W rozmowie z tygodnikiem „Sieci” Marta Kaczyńska zauważyła: „Poczekałabym na końcowe ustalenia naukowców. Oni też potrzebują spokoju do pracy, a nie bombardowania terminami i koniecznością pisania cząstkowych raportów (…) dywagowanie o nie do końca potwierdzonych okolicznościach jest po prostu szkodliwe.” Podobnie uważa wiele rodzin, z którymi rozmawialiśmy.
ROZŁAM W KOMISJI
Nie ma już co ukrywać faktu, że wewnątrz podkomisji istnieje spór co do niektórych hipotez – m.in. trajektorii (a zwłaszcza wysokości) w ostatnich sekundach lotu czy sposobu, w jaki doszło do zniszczenia lewego skrzydła. To właśnie było powodem sprzeciwu części członków przed podpisaniem całości raportu technicznego. Po tym, jak poinformowałem o tym fakcie, przewodniczący podkomisji zarzucił mi „kłamstwo”, którym był „zbulwersowany”, a TV Republika pytała „na czyjej smyczy chodzi dziennikarz wPolityce.pl i >>Sieci<< Marek Pyza?”. Nie reagowałem na te epitety, spokojnie czekając na prezentację raportu. Wtedy okazało się, kto miał rację. W raporcie znajduje się jeden podpis – przewodniczącego. Na konferencji zabrakło sześciorga jego podwładnych. Dopytywany przeze mnie Antoni Macierewicz przyznał, że jeden z nich zrezygnował z zasiadania w komisji. Doprecyzował też, że „aprobata” (a nie – jak mówił wcześniej - „podpisy”) ekspertów dotyczyła nie całości dokumentu, lecz tylko tych części raportu, które leżały w obszarze badań ich zespołów.
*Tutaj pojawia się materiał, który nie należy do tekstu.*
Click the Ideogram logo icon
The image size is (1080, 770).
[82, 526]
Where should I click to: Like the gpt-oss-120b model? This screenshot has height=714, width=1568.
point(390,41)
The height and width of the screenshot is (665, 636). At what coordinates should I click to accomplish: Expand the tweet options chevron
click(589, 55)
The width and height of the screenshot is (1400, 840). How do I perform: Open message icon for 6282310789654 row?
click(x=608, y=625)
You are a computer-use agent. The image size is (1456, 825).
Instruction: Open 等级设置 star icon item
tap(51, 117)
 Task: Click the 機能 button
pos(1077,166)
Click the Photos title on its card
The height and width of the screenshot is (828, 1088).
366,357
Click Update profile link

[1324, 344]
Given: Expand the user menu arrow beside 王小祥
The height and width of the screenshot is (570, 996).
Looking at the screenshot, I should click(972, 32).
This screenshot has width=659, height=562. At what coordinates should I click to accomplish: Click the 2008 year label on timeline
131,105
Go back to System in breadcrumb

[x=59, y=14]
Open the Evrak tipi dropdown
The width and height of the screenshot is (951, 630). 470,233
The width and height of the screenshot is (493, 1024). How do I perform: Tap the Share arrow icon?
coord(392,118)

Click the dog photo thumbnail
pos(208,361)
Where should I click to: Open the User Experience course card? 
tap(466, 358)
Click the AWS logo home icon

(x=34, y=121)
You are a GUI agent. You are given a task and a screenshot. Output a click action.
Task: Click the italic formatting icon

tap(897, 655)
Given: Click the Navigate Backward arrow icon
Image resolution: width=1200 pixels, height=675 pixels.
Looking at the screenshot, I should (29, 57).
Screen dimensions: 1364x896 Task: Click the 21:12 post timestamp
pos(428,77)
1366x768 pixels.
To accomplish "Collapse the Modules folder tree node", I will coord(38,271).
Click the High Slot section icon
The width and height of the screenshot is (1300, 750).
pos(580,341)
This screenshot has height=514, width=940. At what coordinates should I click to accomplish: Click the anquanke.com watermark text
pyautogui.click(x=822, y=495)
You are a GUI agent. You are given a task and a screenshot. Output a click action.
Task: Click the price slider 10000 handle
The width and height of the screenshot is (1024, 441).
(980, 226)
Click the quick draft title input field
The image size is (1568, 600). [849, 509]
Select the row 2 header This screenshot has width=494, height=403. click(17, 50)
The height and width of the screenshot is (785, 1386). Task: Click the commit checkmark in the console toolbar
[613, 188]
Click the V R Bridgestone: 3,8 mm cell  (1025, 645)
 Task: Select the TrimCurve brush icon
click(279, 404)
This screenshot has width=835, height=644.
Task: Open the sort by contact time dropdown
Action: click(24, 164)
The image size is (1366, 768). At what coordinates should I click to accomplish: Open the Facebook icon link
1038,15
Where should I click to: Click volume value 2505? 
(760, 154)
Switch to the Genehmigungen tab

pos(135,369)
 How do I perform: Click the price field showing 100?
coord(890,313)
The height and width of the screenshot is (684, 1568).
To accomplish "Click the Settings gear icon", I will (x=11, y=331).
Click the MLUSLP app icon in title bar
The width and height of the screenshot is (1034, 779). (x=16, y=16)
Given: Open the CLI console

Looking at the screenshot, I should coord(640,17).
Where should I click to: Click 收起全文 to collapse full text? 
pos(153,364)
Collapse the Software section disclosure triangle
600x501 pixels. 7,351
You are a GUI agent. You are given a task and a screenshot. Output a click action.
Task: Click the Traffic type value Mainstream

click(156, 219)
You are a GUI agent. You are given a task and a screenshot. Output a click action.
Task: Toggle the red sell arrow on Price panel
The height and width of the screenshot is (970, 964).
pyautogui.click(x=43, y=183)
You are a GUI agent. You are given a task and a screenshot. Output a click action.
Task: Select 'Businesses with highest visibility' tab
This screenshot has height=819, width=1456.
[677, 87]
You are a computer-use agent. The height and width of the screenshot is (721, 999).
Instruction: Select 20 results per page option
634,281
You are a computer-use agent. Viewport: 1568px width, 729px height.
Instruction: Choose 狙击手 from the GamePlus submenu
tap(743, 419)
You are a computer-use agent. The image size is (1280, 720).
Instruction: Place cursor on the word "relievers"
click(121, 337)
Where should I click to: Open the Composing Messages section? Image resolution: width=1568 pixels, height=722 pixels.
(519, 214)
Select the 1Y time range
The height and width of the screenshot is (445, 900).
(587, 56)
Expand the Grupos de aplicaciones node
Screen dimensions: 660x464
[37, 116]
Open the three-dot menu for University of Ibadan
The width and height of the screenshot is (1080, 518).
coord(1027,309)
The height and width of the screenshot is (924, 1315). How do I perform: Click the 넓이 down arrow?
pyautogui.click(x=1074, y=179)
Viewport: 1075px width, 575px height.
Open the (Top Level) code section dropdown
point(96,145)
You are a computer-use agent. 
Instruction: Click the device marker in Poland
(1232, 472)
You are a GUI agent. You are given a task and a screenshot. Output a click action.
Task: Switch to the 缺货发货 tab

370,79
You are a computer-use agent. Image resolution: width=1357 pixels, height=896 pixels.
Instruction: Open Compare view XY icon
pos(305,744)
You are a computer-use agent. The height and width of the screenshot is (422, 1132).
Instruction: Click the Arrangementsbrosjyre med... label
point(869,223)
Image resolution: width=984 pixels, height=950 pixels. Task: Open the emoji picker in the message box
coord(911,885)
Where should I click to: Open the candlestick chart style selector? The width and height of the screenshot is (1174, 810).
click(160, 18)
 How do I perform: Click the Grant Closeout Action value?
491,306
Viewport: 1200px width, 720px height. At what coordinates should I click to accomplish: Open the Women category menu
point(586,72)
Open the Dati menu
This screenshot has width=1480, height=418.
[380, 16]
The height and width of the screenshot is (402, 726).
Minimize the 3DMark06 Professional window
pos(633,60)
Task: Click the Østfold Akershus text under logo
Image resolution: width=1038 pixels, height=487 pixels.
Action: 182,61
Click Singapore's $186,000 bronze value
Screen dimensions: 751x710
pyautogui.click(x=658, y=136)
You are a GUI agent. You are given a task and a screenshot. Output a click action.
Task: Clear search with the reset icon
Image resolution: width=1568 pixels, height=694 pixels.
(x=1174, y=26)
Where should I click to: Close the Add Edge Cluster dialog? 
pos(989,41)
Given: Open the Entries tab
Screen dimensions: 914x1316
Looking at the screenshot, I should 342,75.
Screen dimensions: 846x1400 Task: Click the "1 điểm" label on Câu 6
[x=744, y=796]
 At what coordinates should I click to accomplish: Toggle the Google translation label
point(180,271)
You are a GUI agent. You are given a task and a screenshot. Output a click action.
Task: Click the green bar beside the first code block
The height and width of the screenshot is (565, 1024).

To zasadnicza różnica, która ma ogromne znaczenie. Macierewicz wieczorem 10 kwietnia stwierdził: „Nawet jeżeli znajdzie się taka osoba, to to z punktu widzenia raportu nie ma znaczenia. Prawo lotnicze przesądza tę kwestię, że taka jedna osoba, która np. podejmie decyzję o zdaniu odrębnym czy jakichś innych zastrzeżeniach, to z punktu widzenia wiarygodności i ważności państwowej raportu nie ma znaczenia.” Jest dokładnie odwrotnie. Jeśli część podkomisji nie zgadza się z końcowymi ustaleniami, w oczywisty sposób rzutuje to na ich wiarygodność. A to najgorsze, co może tę komisję spotkać. Lepiej, by działała w ciszy i mogła wypracować spójne stanowisko zaprezentowane w raporcie końcowym.
Cisza była jednak rzadkością. W październiku 2016 r. Antoni Macierewicz ogłosił, że odnaleziono nową taśmę z 10 kwietnia, na której znajduje się sensacyjny materiał – rozmowa Donalda Tuska m.in. z Władimirem Putinem i Siergiejem Szojgu wieczorem na miejscu katastrofy. Na portalu wPolityce.pl napisałem, że nie jest to ani nowa taśma, ani sensacyjna. Chodziło bowiem o tzw. „surówkę” - zdjęcia TVP, na których w 2010 r. wielokrotnie pracowałem i publikowałem je w „Wiadomościach”. Po tym komentarzu Macierewicz w telewizyjnym wywiadzie oskarżył mnie o ukrywanie dowodów, a następnego dnia MON wydało oficjalny, groteskowy komunikat kończący się słowami: „Jeżeli dziennikarz lub urzędnik państwowy znał ten materiał i nie poinformował o tym prokuratury, to działał na szkodę wyjaśnienia przyczyn katastrofy smoleńskiej.” Dziś można tylko zapytać, dlaczego raport podkomisji nie wspomina o tym nagraniu, wówczas nazywanym „przełomowym”?
Podkomisja potrzebuje spokoju zamiast epatowania sensacjami. Potrzebuje też powagi. A za taką trudno uznać np. publikowanie państwowego raportu najpierw na portalu niezalezna.pl, zamiast na oficjalnej stronie podkomisji.